The report highlighted that India's economic growth remains firmly supported by robust performance in both industry and services, coupled with a stable labour market. However, it also cautioned that ongoing global uncertainties could impact exports and external demand, posing potential risks to growth.

GST 2.0 Reforms Expected to Strengthen Growth Momentum
The latest GST overhaul-dubbed GST 2.0 came into effect on September 22, 2025. The reform reduced the number of tax slabs from four to two: a 5% rate on essential goods and an 18% standard rate for most items. Luxury and "sin" goods such as cigarettes will continue to attract a 40% tax rate.
According to the review, these changes are designed to simplify compliance, reduce litigation, and make the tax structure more consumer-friendly. The ministry expects the rationalised GST to encourage formalisation of the economy and enhance business confidence.
Strong GDP Growth and Investment Outlook
India's GDP grew 7.8% in Q1 FY26, outperforming expectations due to resilient domestic demand and strong private investment. The ministry said that both household consumption and capital formation continue to underpin growth, a trend expected to persist through the remainder of FY26.
"The growth outlook for FY26 remains strong, supported by domestic demand, favourable monsoon conditions, lower inflation, monetary easing and the positive effects of GST reforms," the report said.

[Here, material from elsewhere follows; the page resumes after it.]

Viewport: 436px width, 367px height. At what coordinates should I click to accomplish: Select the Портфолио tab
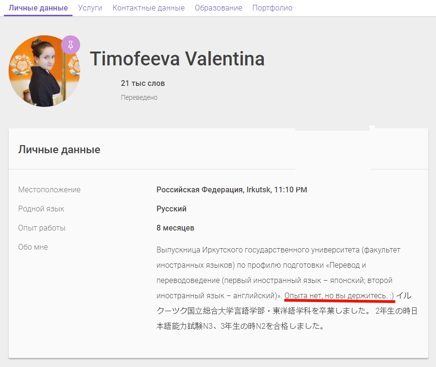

Inflation Expected to Stay Subdued
On the inflation front, the finance ministry expressed optimism that price pressures will remain under control in the coming months. The RBI, which has maintained the repo rate at 5.5%, revised its inflation forecast for FY26 down to 2.6%, from 3.7% projected earlier.
Inflation is expected to average 1.8% in Q3 FY26, before a mild uptick in Q4. The ministry attributed this moderation to GST rationalisation, stable global commodity prices, and improved supply chains.
Rural Demand and Agriculture Remain Resilient
Agriculture continues to support rural demand, with kharif sowing completed successfully and cereal and pulse production recording strong gains due to favourable weather. Although oilseeds and cash crops witnessed minor weather-related losses, the overall outlook for food production remains positive, bolstering rural incomes and market stability.
Financial Sector Strength and Credit Growth
The review also noted that funding to the commercial sector remains robust despite some moderation in bank credit growth. Non-bank financial sources are increasingly contributing to capital formation, while the RBI's latest regulatory reforms aim to enhance credit efficiency and deepen integration with global capital markets.
"The full implementation of the RBI's developmental and regulatory measures will strengthen the resilience of India's banking sector and ensure efficient credit allocation," the report stated.
Domestic Demand to Drive FY26 Growth
Despite external headwinds from global trade frictions and geopolitical tensions, the ministry reiterated its confidence in India's domestic fundamentals. With fiscal and monetary conditions remaining favourable, domestic demand is expected to remain the key driver of growth through FY26.